Frequently, and especially recently, misunderstandings of common statistical terms/ concepts have caused confusion and even anger. I would like to (attempt) to clear up a big player in the world of commonly used (and commonly misunderstood) statistical concepts: the p-value.

Stealing Lucy D’Agostino McGowan’s XKCD embedding strategy.

## TL DR

A p-value is not a probability of the true parameter being something, but the percentage of times that the data you saw, or more extreme data, would occur given some “null” model. These are subtly, but importantly, different concepts.

## Setup:

We will illustrate this concept with a story.

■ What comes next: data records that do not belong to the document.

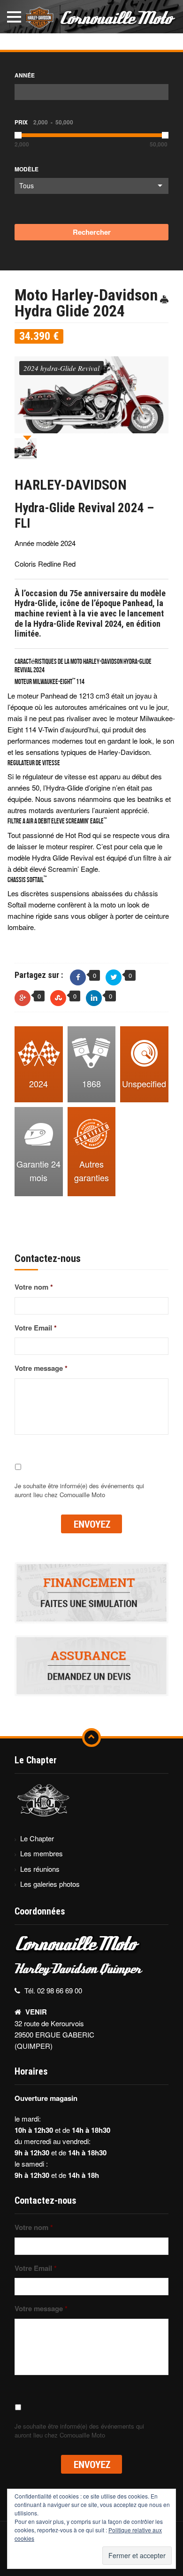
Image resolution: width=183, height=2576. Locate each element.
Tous (26, 185)
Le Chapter (37, 1838)
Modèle (26, 169)
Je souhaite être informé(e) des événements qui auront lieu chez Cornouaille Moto (79, 1490)
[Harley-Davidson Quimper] (91, 16)
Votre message (41, 1368)
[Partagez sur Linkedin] (94, 998)
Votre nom (34, 1287)
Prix (44, 122)
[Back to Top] (91, 1737)
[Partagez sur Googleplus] (22, 998)
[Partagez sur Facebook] (78, 977)
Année (25, 75)
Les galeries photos (50, 1884)
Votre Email (36, 1328)
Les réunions (40, 1869)
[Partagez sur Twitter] (114, 977)
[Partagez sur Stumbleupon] (58, 998)
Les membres (41, 1853)
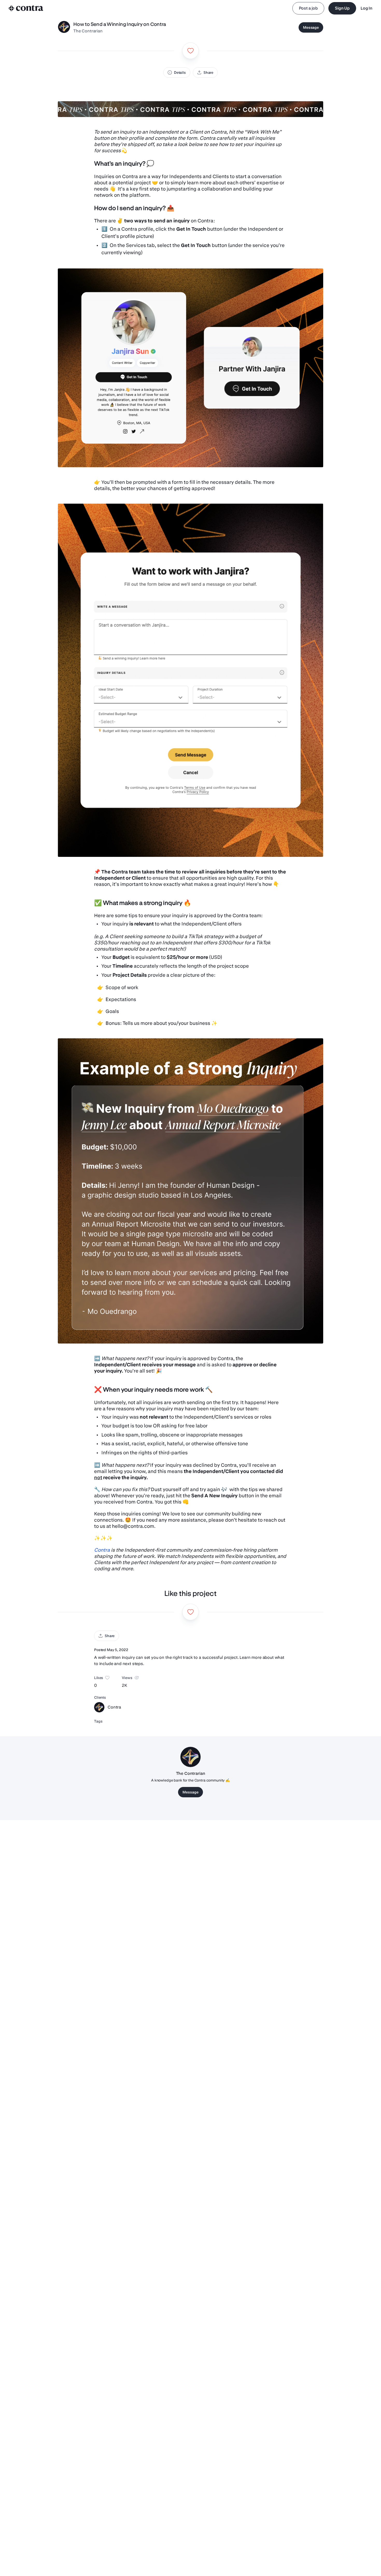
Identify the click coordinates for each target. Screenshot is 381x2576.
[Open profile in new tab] (64, 27)
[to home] (26, 8)
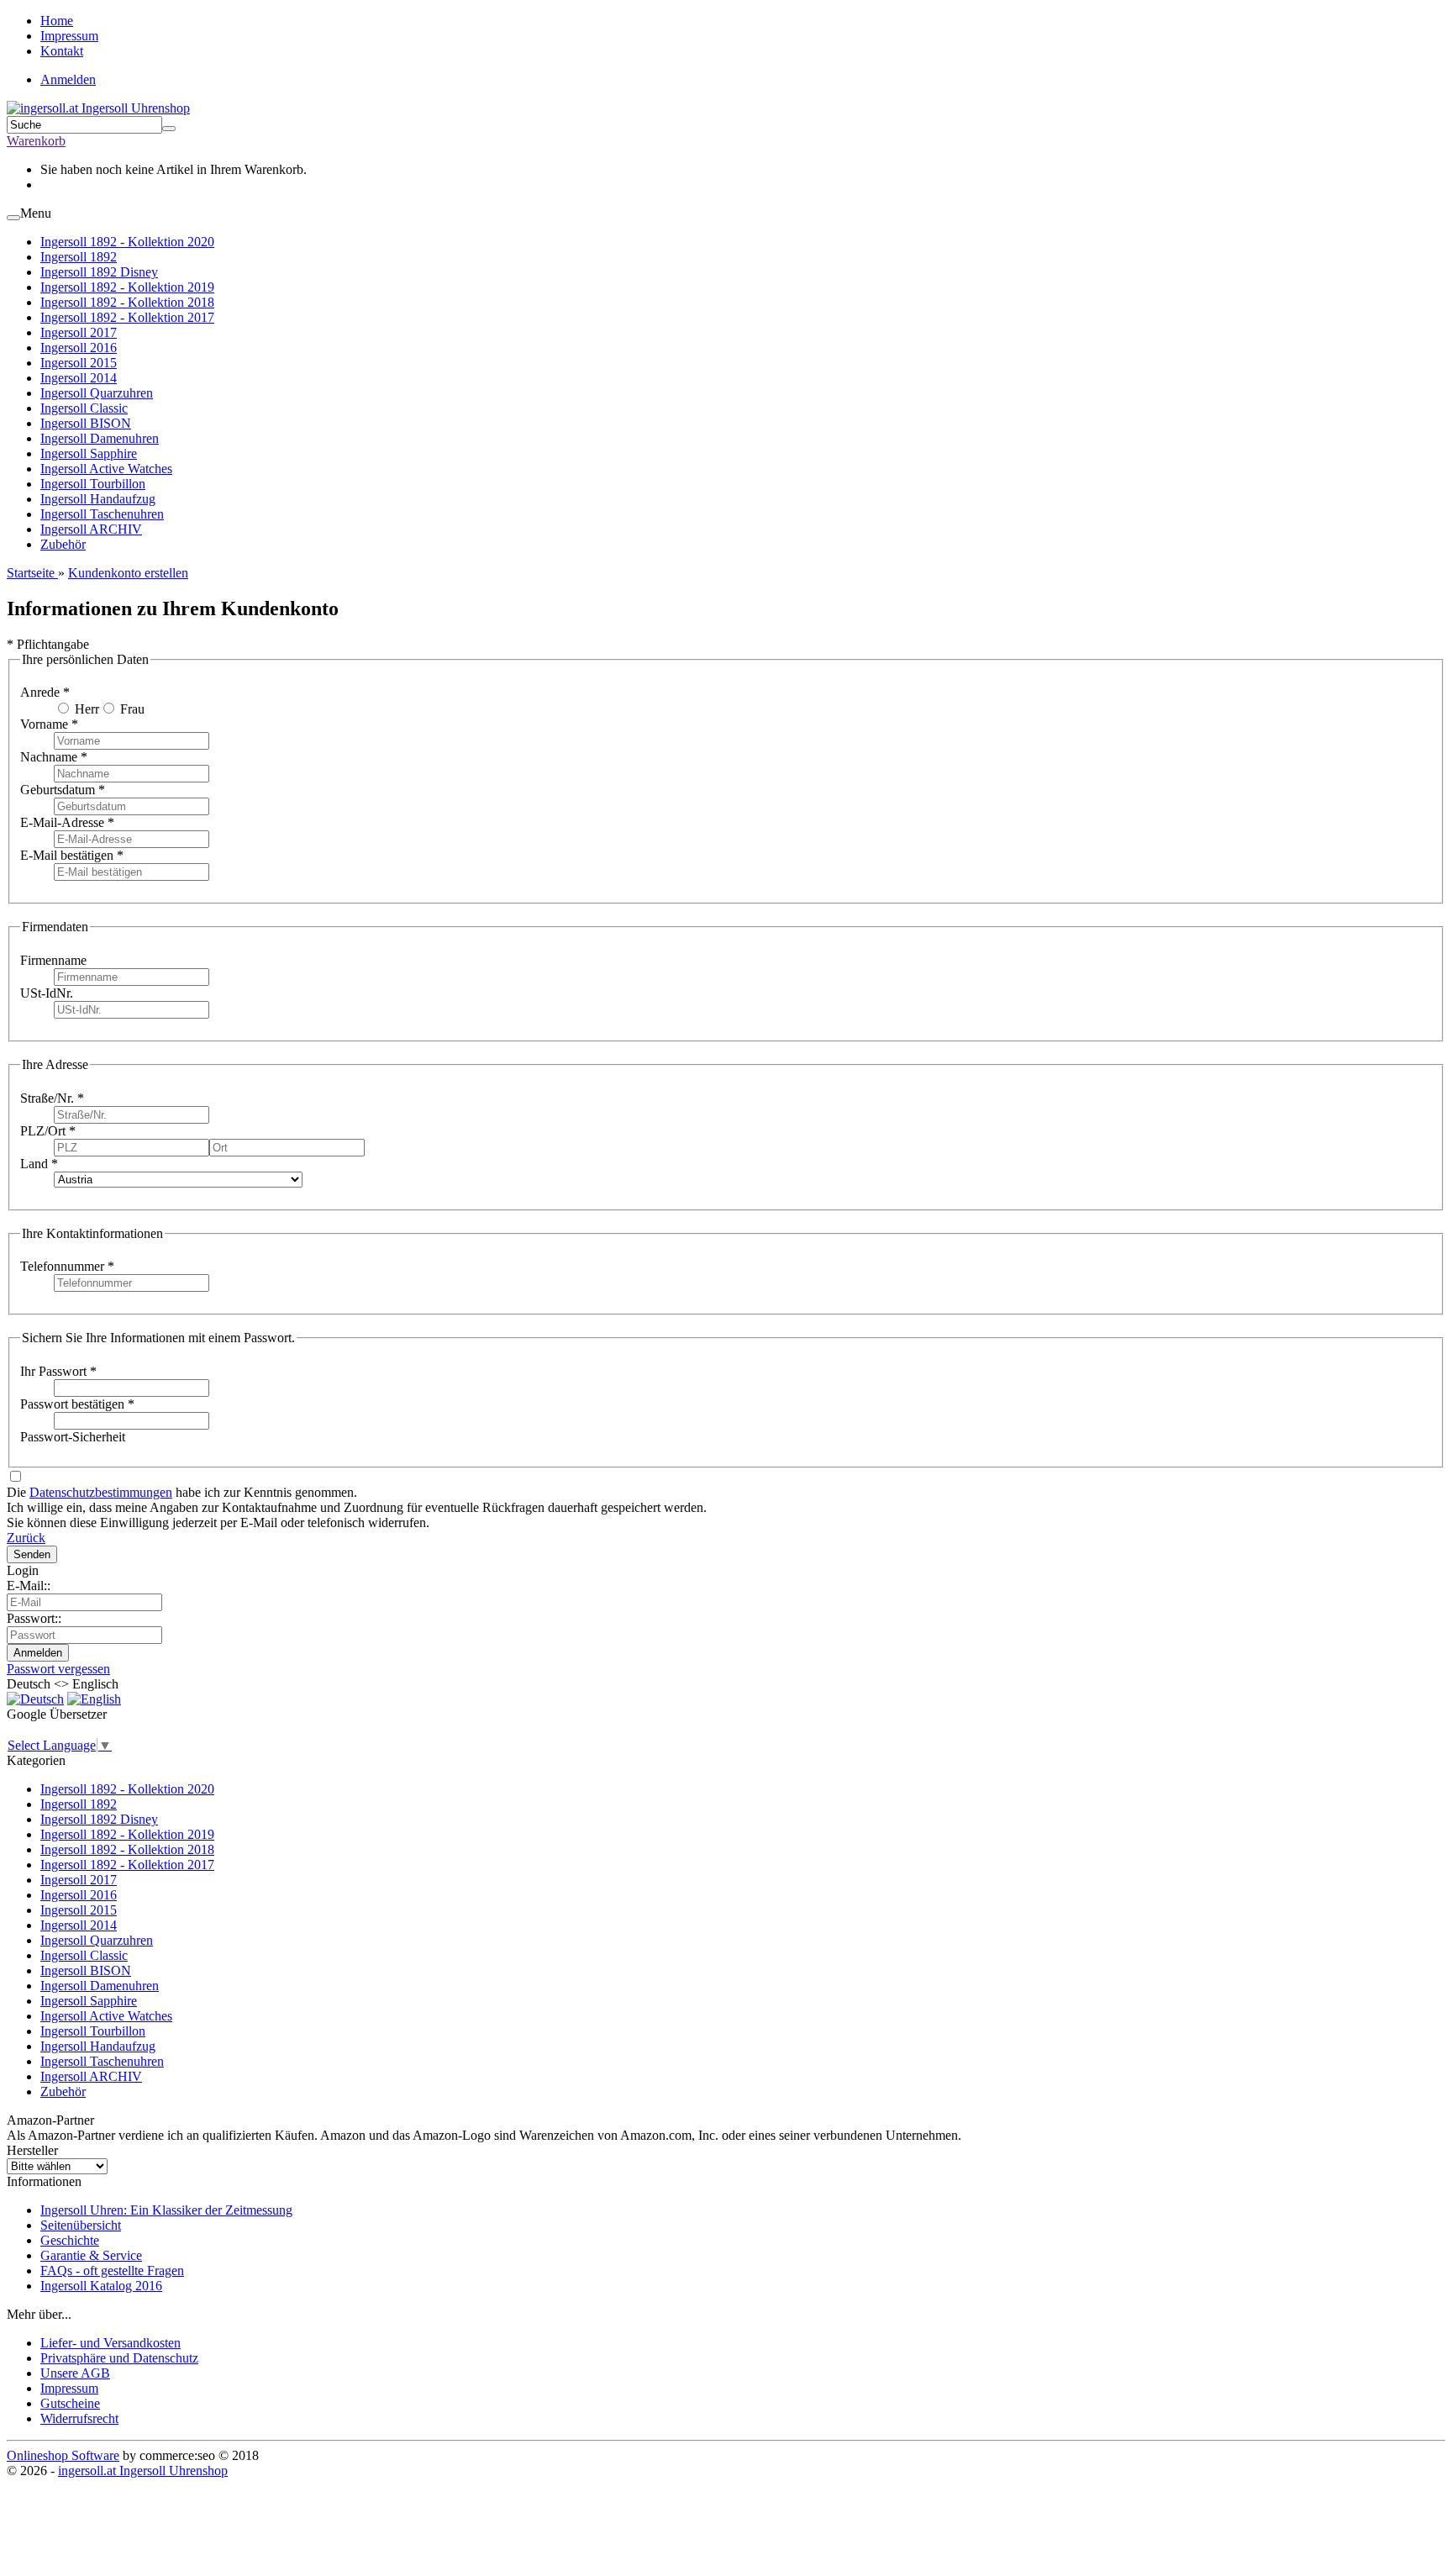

Say you are a cheating detection analyst at a casino. One day one of the casino’s employees comes up to you and tells you that there potentially are unfair coins being used in the casino (they seem to land on tails more frequently). It’s your job to figure out if they are fair or not. The employee hands you a piece of paper with something written on it and then runs away to attend to more important things than statistics. The paper says the following:

Heads = $$h$$, Tails = $$t$$ | $$t,t,h,t,t,h$$

After staring at this paper for a few minutes, you decide what you have is data on which face of a coin landed upright on a given flip, for a total of 6 flips. A fair coin in your opinion is one that has the same chance of falling on heads as it does tails, or 50-50. This is your null hypothesis: $$P(\text{tails}) = 0.5$$. The employee said they thought the coins were biased towards tails, you want to test if they are, this is your alternative hypothesis: $$P(\text{tails}) > 0.5$$. Your job as a statistician is to take this incredibly complex data and distill it to a single decision, the coin is fair (null), or the coin is biased towards tails (alternative).